Source material Start Marker

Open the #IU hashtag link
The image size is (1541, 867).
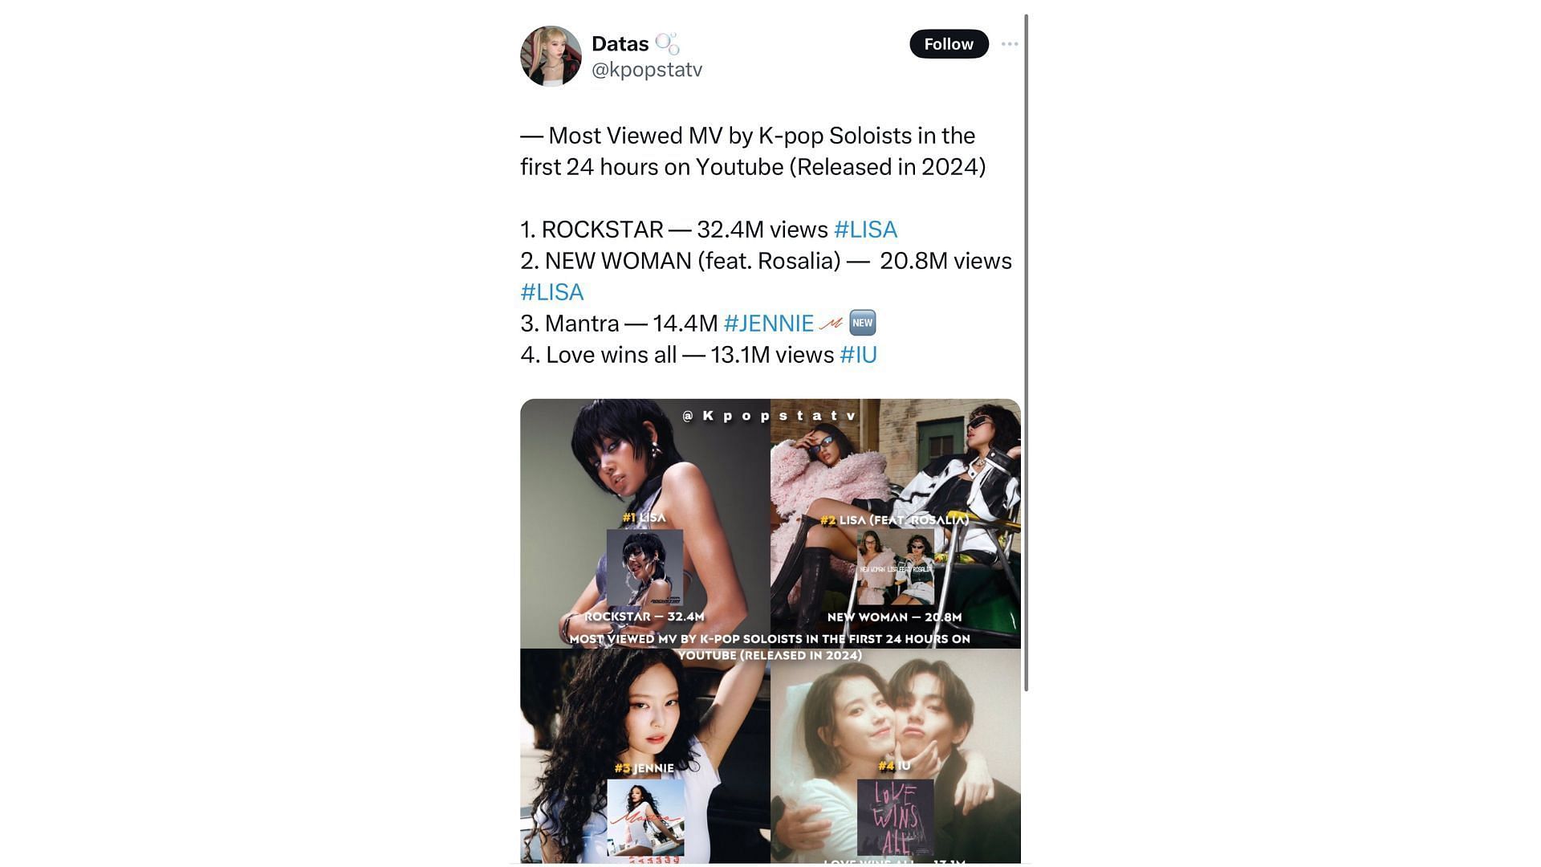(x=858, y=355)
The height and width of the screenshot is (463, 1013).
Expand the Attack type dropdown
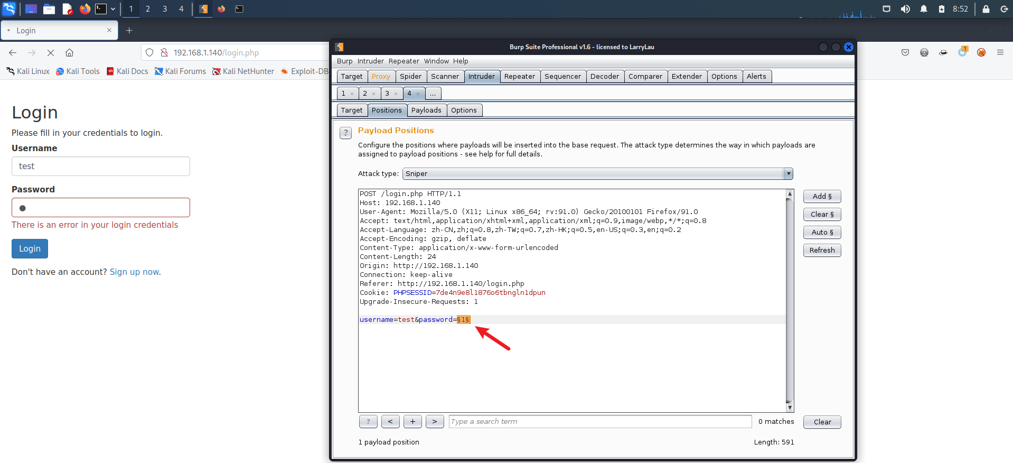coord(788,174)
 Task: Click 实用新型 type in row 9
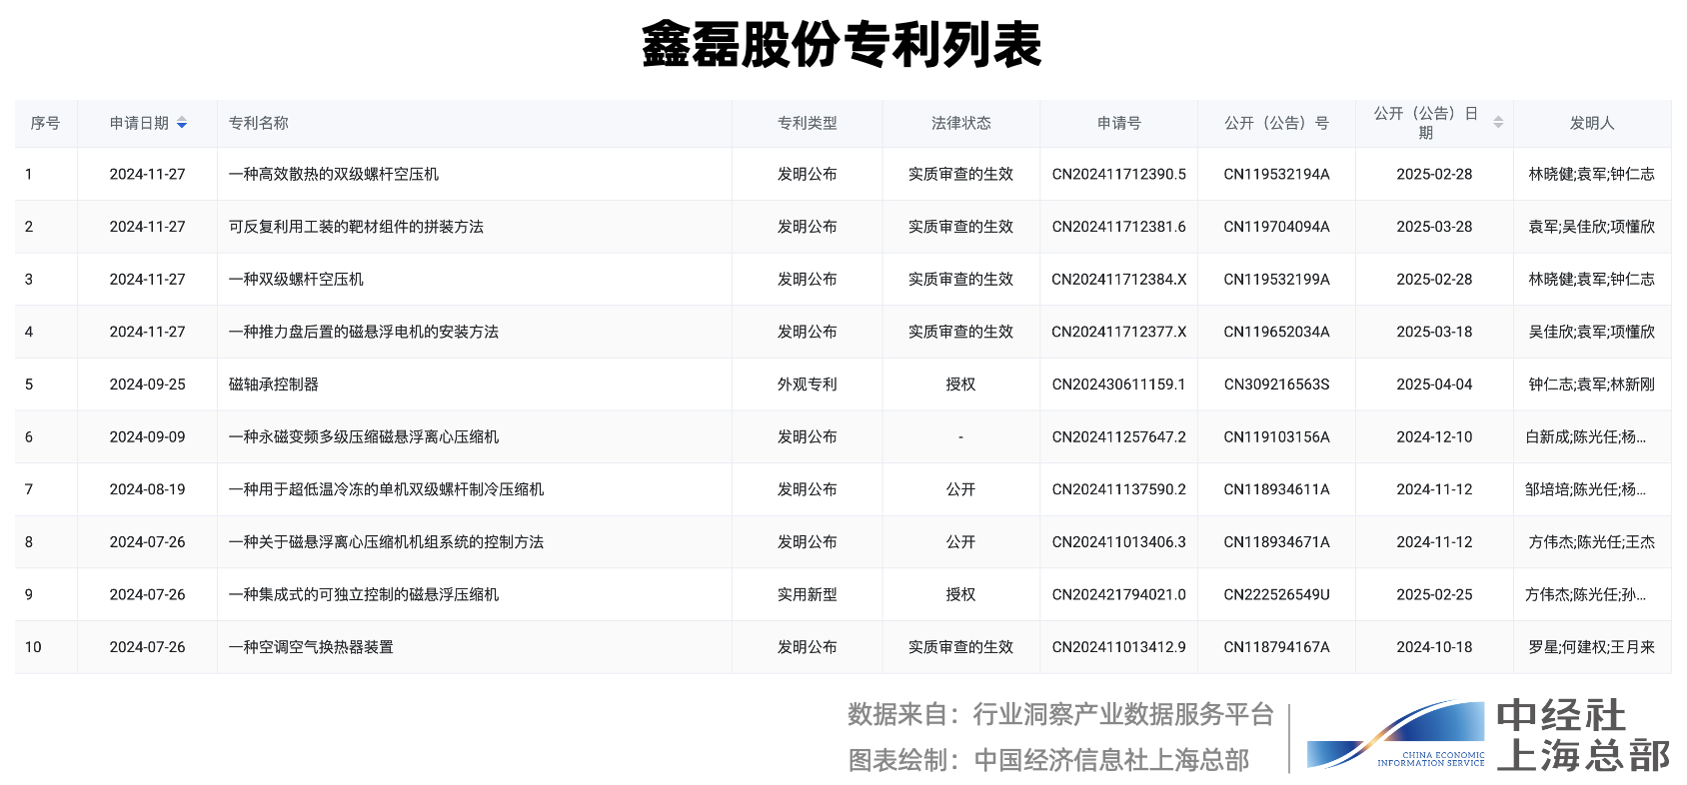point(807,594)
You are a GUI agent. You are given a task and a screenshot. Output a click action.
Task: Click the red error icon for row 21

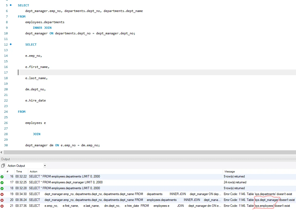[x=2, y=206]
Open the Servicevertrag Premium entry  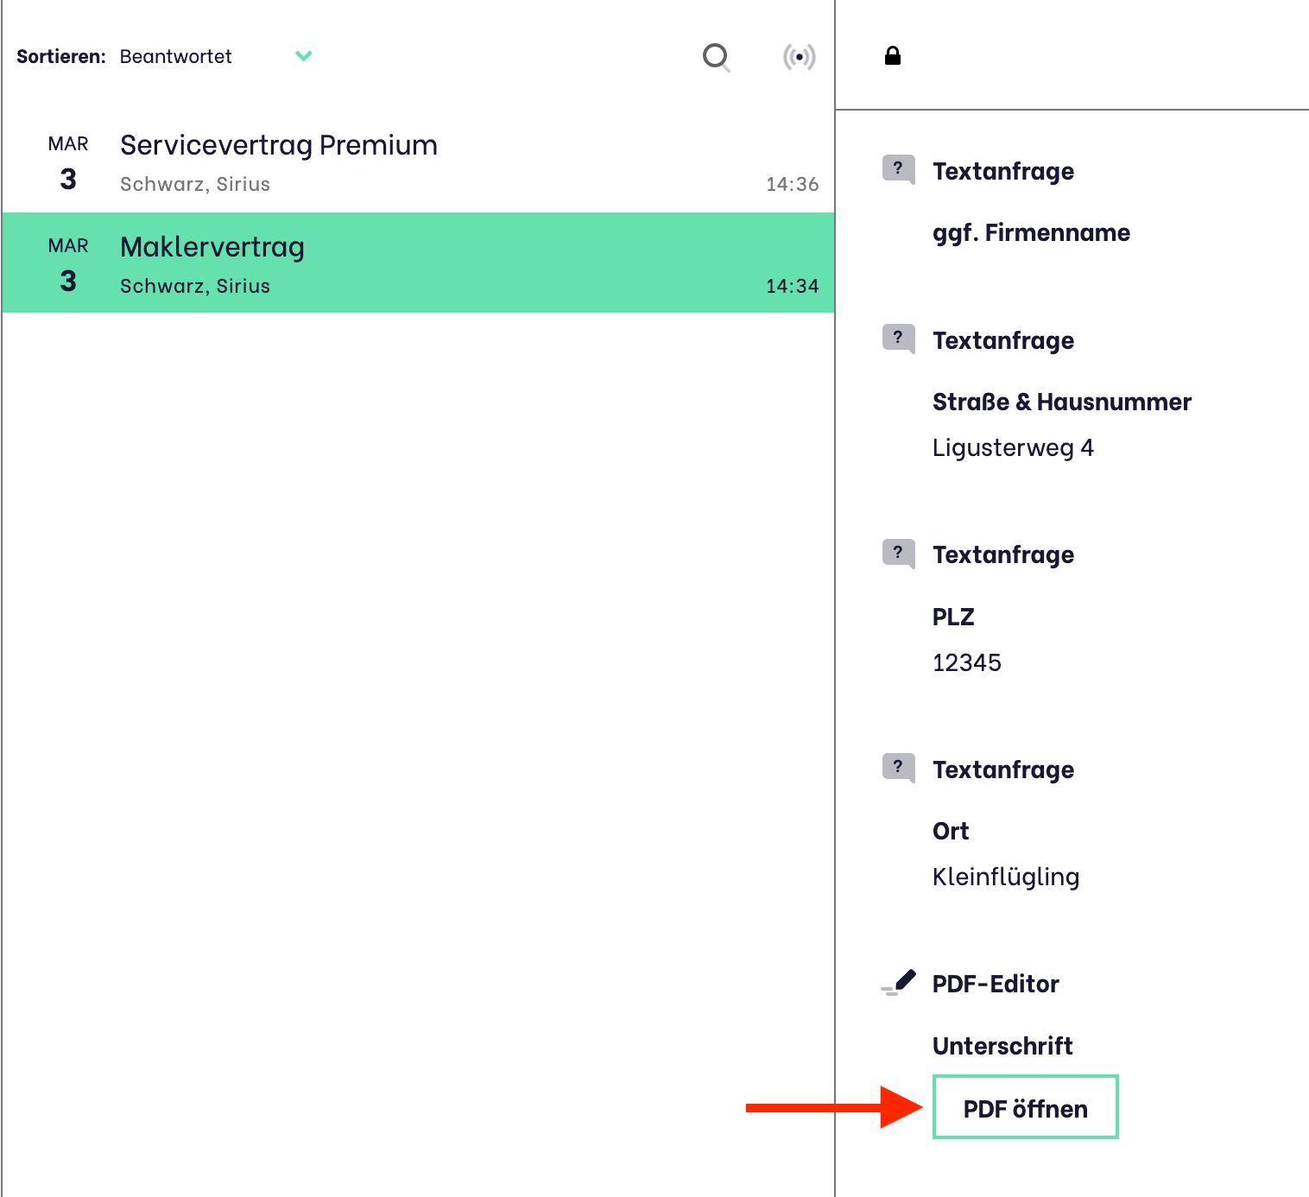279,145
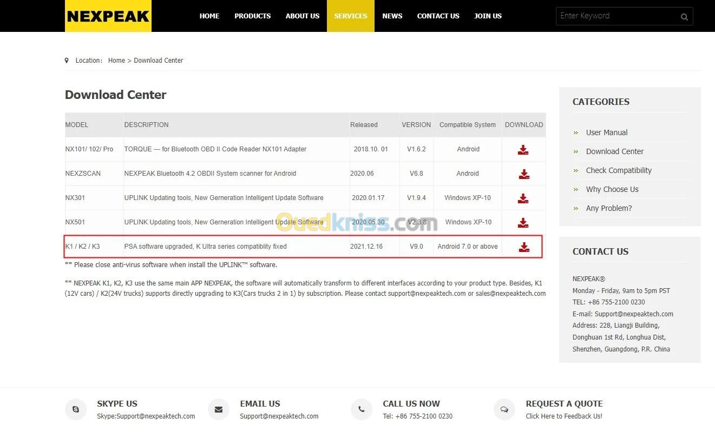The height and width of the screenshot is (445, 715).
Task: Click the Skype icon in footer
Action: (x=76, y=410)

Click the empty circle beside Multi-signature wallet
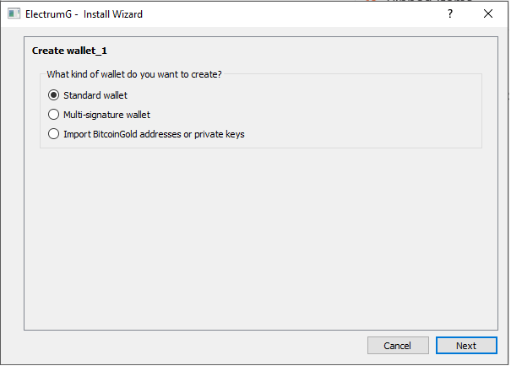(54, 115)
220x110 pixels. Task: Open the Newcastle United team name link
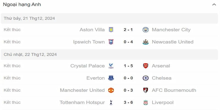tap(172, 42)
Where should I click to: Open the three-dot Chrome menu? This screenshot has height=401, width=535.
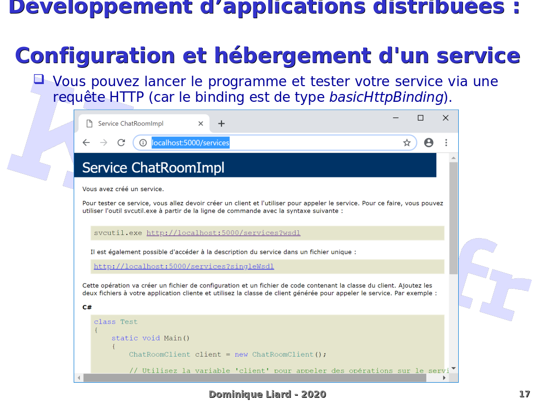pos(446,143)

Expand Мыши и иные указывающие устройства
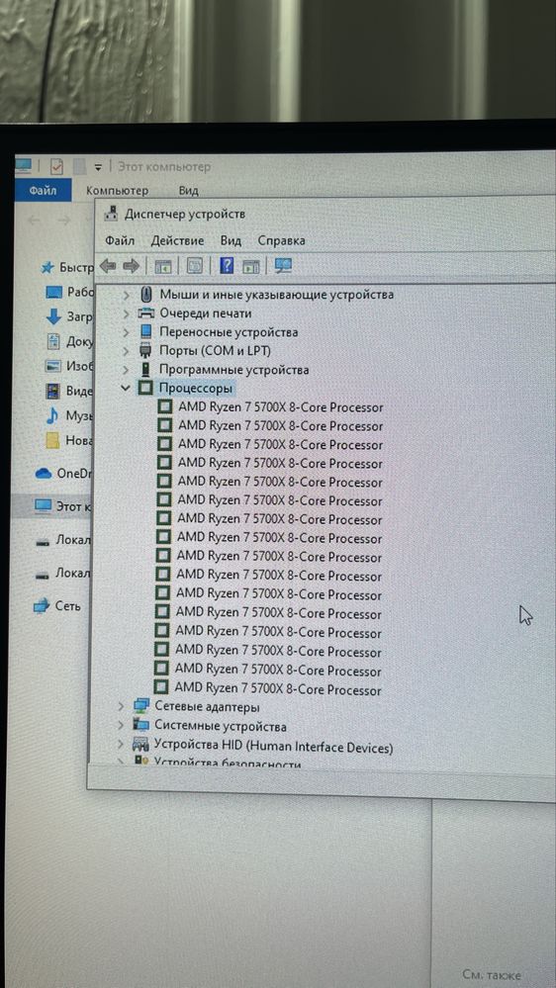(126, 295)
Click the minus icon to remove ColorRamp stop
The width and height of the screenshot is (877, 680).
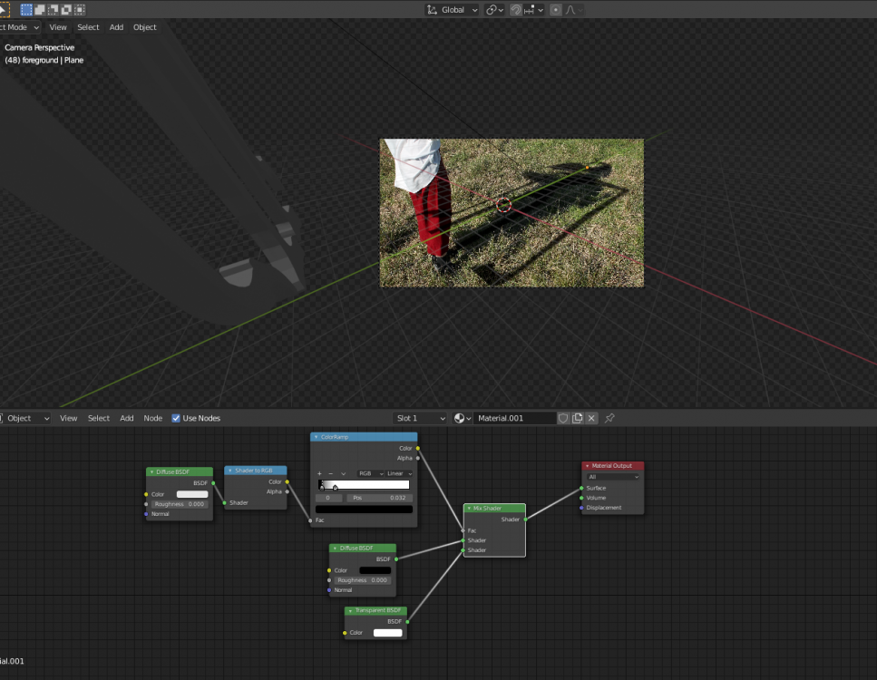330,473
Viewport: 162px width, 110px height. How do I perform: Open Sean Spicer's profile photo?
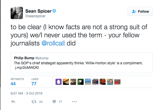point(17,12)
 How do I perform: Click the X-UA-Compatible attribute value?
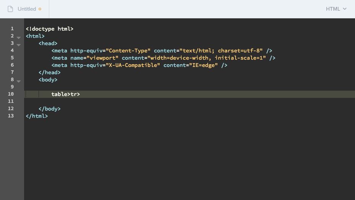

Source material End Marker

→ Task
Only the lines from the one with "Click the minus icon to remove ColorRamp stop" through the final line of the data should be written out, exactly and including both ends. Skip the pictures.

→ Output
Click the minus icon to remove ColorRamp stop
The width and height of the screenshot is (877, 680).
330,473
Viewport: 162px width, 110px height. How do I perform: Open Sean Spicer's profile photo?
point(17,12)
 How do I perform: Click the X-UA-Compatible attribute value?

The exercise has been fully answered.